1. Buka konten
  2. Buka menu utama
  3. Buka situs DW lainnya
Sosial

Mengapa Indonesia Belum Berlakukan Lockdown?

Prihardani Ganda Tuah Purba
18 Maret 2020

Meski kasus positif COVID-19 di Indonesia terus bertambah, pemerintah tampaknya belum mau mengambil opsi lockdown. Sebagai gantinya, edukasi masyarakat tentang social distancing yang terus digencarkan.

https://p.dw.com/p/3Zc7s
Indonesia Bandara Soekarno Hatta
Foto: DW/C. Rianda

Angka kasus infeksi positif COVID-19 di Indonesia terus bertambah sejak lebih dari dua pekan lalu pemerintah mengumumkan kasus positif pertama di tanah air.

Sampai pada 17 Maret 2020, sudah ada 172 kasus positif COVID-19 yang dilaporkan terjadi di beberapa daerah di Indonesia. Sebanyak 5 pasien dilaporkan meninggal dunia, sementara 9 pasien sudah dinyatakan sembuh dari COVID-19.

Meski angka kasus infeksi terus bertambah, pemerintah tampaknya masih enggan memilih opsi karantina wilayah atau lockdown untuk menghambat penyebaran virus corona.

##########

Tolong lanjutkan artikel tentang alasan Indonesia belum memberlakukan lockdown, mulai tepat setelah kalimat terakhirnya.

Catatan dari sebuah pengumpulan data

##########

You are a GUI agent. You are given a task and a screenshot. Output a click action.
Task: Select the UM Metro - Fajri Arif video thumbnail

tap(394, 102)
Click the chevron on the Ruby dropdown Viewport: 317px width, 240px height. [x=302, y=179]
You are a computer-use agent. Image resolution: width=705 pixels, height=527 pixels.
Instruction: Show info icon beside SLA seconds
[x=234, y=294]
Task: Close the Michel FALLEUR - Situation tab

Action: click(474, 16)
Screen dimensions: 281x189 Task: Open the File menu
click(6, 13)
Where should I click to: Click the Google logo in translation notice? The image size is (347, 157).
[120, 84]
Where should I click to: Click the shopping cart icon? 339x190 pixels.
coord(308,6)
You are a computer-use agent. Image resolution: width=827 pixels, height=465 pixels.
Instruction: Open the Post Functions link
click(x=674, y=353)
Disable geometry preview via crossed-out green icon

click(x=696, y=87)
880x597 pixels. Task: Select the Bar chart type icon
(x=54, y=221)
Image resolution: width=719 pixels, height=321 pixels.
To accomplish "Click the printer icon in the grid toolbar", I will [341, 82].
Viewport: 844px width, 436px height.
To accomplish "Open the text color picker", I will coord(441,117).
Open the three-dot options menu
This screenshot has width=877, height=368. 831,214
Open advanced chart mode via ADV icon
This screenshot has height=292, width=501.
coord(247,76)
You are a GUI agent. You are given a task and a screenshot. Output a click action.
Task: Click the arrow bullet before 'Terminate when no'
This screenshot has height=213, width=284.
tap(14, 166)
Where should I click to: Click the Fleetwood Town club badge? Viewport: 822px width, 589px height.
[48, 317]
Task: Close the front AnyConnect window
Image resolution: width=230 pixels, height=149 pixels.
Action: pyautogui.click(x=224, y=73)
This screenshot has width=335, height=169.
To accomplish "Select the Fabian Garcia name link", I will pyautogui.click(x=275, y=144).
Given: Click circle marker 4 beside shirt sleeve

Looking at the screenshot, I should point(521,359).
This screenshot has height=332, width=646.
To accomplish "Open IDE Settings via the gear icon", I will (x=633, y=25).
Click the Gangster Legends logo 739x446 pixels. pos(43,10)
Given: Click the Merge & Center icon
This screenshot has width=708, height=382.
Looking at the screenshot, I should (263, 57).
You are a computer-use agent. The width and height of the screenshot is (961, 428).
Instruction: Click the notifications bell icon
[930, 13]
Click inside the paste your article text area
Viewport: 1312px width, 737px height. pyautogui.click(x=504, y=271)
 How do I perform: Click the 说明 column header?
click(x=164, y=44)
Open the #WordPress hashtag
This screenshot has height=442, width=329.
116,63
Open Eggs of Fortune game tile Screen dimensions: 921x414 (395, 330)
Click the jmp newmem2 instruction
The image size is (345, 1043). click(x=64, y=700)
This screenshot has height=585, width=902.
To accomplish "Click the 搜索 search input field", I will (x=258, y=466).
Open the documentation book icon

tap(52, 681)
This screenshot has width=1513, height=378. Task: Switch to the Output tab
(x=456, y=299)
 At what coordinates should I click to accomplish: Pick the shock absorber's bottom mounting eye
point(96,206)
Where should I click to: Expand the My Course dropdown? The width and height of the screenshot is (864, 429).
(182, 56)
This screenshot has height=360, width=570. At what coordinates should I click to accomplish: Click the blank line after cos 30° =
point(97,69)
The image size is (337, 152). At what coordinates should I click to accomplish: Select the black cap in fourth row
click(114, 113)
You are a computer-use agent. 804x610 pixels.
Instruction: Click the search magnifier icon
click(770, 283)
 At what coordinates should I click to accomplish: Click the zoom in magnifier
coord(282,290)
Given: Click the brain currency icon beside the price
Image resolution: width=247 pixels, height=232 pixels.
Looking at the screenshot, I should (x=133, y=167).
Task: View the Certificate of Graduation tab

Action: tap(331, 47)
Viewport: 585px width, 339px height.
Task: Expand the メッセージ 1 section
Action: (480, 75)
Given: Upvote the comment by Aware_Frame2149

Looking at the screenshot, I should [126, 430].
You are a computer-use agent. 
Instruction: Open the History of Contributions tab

##########

| JAWABAN ANDA |
Melalui konferensi pers yang digelar di Istana Kepresidenan Bogor, Senin (16/03), Presiden Joko Widodo juga sempat menyinggung tentang kebijakan lockdown. Menurutnya, kebijakan karantina baik di tingkat nasional maupun daerah menjadi wewenang pemerintah pusat.

Pemerintah, ia tegaskan belum memikirkan opsi karantina wilayah namun mendorong masyarakat untuk melakukan social distancing atau menjaga jarak sosial guna menghambat penularan virus corona.

"Sampai saat ini tidak ada kita berpikir ke arah kebijakan lockdown,” ujar Jokowi, Senin (16/03).

‘Lockdown menyulitkan ekonomi'

Dalam konferensi pers BNPB Indonesia pada Rabu (18/03), Tim Pakar Gugus Tugas Penanganan COVID-19 yang diwakili oleh Prof. Wiku Adisasmito beberkan alasan pemerintah belum memberlakukan lockdown.

Ia menyebut kebijakan lockdown akan memiliki implikasi terhadap keadaan ekonomi, sosial, dan keamanan di Indonesia.

"Secara ekonomi berbahaya maka dari itu kita belum masuk dalam situasi dan kebijakan seperti itu,” ujar Wiku.

Menurutnya, masih banyak warga di tanah air yang menggantungkan hidup dari upah harian sehingga jika kebijakan lockdown diberlakukan, aktivitas ekonomi dikhawatirkan akan menjadi sulit.

"Dengan lockdown orang ada di rumah semuanya maka aktivitas ekonominya sulit untuk berjalan,” jelasnya.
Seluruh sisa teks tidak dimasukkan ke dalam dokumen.